↓
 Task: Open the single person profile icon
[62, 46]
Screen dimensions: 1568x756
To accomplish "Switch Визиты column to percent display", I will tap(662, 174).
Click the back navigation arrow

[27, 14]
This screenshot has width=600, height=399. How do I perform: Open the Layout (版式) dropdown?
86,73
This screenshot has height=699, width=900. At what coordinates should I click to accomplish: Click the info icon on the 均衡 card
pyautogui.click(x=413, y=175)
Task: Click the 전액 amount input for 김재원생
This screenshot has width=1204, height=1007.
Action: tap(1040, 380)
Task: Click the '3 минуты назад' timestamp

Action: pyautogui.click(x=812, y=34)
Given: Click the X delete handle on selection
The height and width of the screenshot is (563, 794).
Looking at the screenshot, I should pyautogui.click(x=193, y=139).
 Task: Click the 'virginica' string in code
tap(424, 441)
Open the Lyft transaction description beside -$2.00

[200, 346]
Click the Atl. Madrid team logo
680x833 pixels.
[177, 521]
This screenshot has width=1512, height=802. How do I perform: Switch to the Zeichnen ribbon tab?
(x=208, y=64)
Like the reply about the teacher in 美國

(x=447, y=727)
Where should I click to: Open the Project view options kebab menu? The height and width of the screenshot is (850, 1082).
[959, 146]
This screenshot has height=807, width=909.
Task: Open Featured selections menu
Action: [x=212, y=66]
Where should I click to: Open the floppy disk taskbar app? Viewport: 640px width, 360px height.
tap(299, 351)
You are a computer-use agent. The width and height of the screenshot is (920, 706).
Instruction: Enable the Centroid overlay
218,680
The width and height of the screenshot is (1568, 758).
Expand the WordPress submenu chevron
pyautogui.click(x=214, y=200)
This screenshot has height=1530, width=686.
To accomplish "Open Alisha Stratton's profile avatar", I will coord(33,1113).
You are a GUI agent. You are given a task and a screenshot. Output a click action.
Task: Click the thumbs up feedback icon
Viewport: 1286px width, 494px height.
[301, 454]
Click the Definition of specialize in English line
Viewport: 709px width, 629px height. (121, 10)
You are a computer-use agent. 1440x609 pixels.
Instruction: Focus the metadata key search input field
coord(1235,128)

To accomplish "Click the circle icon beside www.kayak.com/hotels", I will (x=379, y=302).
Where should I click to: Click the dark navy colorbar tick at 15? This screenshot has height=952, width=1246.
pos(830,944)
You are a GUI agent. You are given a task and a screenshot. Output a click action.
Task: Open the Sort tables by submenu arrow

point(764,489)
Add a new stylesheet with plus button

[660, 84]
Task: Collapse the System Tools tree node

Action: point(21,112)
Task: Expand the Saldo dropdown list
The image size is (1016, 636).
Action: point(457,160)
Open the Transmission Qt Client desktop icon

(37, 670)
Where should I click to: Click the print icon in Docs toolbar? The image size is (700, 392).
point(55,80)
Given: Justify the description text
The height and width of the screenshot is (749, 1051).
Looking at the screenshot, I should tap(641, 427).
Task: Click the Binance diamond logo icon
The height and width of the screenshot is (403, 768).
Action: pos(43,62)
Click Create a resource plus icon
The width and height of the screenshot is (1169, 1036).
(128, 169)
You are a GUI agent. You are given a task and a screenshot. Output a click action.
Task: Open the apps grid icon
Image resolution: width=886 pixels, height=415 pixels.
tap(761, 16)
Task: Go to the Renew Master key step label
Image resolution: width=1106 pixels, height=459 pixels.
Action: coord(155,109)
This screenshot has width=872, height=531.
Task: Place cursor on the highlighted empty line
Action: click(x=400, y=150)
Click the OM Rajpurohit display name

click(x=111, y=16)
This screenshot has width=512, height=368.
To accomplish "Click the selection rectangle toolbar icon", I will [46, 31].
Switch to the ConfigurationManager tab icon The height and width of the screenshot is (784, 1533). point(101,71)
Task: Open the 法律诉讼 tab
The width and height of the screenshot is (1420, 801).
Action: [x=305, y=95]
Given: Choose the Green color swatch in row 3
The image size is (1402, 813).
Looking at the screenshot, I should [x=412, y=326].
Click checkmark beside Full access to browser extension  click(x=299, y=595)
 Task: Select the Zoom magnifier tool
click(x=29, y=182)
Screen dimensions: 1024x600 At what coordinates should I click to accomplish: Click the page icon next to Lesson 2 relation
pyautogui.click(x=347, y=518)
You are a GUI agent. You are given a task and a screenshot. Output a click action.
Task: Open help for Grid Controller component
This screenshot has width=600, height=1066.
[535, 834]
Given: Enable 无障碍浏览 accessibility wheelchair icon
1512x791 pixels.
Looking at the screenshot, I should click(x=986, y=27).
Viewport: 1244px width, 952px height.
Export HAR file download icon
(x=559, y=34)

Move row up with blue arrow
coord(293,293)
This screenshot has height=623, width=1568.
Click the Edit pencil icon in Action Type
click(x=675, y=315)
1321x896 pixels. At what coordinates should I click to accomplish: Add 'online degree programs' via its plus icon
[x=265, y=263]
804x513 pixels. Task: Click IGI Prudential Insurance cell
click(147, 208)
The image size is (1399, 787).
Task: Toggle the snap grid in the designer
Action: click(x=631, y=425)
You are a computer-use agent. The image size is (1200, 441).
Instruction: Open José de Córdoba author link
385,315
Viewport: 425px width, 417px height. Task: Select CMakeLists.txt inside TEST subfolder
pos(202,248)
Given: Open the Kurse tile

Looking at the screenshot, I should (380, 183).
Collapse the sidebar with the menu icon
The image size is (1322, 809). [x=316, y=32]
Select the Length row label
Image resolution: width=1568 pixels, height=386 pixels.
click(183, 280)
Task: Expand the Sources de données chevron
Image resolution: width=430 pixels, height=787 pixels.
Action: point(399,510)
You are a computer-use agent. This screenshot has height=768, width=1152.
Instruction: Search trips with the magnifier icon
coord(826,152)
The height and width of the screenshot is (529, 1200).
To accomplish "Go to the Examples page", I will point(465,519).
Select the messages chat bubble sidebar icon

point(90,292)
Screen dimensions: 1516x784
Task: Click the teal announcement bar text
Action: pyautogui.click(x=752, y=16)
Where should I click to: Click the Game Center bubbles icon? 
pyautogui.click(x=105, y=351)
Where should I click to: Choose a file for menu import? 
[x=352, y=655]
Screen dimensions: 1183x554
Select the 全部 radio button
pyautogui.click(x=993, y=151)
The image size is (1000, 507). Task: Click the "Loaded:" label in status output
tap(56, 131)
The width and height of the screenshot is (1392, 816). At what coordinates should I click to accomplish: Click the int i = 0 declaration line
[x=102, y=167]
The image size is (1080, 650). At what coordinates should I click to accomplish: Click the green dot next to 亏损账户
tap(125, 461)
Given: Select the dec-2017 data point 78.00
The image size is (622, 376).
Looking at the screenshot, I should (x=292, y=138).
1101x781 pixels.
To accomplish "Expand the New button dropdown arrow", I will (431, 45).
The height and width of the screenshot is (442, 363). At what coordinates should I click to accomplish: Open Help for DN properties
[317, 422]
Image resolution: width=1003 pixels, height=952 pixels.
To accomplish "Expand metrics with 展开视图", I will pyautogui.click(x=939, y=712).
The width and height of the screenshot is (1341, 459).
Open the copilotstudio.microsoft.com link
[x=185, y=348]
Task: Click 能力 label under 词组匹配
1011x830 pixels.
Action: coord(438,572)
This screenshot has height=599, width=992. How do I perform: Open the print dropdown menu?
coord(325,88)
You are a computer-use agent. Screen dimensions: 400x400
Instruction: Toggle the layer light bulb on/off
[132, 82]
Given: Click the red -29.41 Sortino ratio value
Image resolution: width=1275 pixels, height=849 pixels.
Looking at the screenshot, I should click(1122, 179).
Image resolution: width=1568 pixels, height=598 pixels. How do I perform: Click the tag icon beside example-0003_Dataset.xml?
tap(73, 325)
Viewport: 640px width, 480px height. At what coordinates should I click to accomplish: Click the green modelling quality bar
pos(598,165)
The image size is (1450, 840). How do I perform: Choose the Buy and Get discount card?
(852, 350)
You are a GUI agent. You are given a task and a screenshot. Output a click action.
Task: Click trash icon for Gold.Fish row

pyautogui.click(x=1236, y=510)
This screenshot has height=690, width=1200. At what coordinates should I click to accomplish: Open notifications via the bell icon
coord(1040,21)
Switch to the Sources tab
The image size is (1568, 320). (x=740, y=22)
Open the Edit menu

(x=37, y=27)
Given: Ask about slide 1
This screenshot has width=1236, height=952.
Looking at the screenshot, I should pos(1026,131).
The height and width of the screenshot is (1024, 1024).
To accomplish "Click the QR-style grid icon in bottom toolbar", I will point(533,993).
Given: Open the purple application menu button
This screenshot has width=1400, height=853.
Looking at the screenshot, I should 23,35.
↑
Where a line above holds the word "computer", copy it.

You are a computer-use agent. The width and height of the screenshot is (920, 706).
You are a computer-use agent. 1440x609 pixels.
You are a computer-use agent. The image size is (1200, 441).
You are a computer-use agent. This screenshot has height=768, width=1152.
You are a computer-use agent. Screen dimensions: 400x400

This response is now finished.